Material for this exercise →
___
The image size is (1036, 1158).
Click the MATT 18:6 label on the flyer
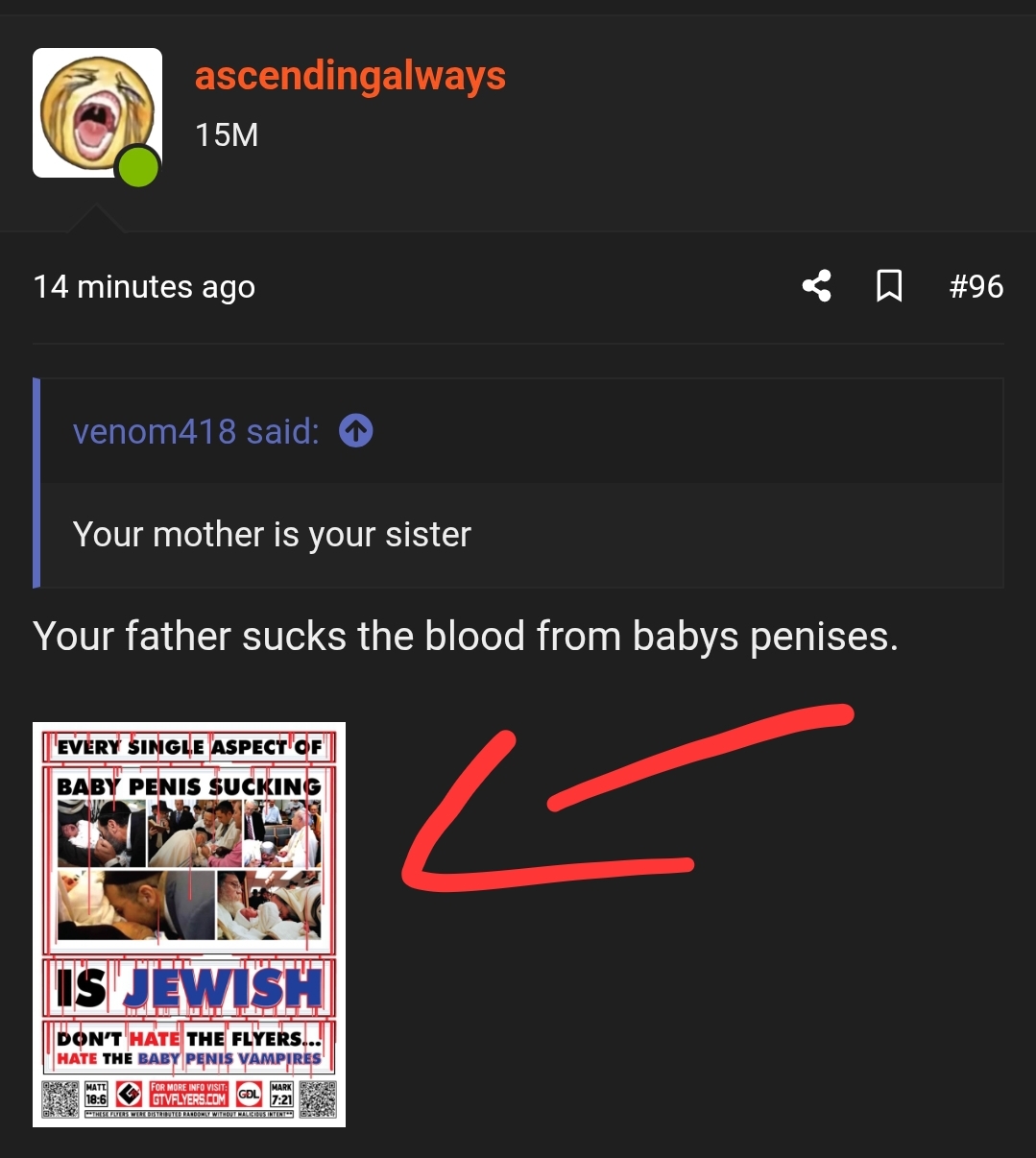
___
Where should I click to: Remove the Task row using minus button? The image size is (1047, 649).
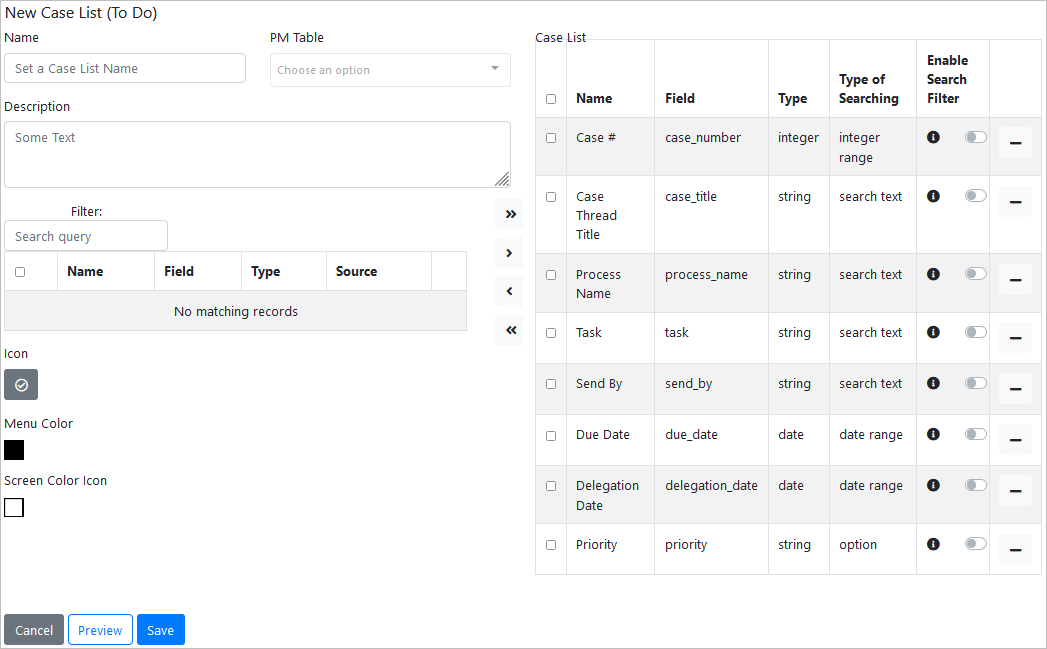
___
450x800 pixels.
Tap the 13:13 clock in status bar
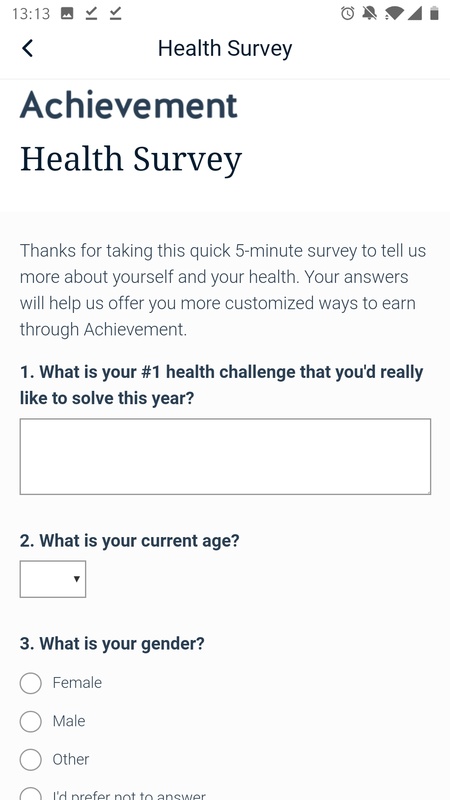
___
Task prompt → Report how many lines of the data above hold the string "image". Nothing else belongs in the answer.

Answer to the problem → 2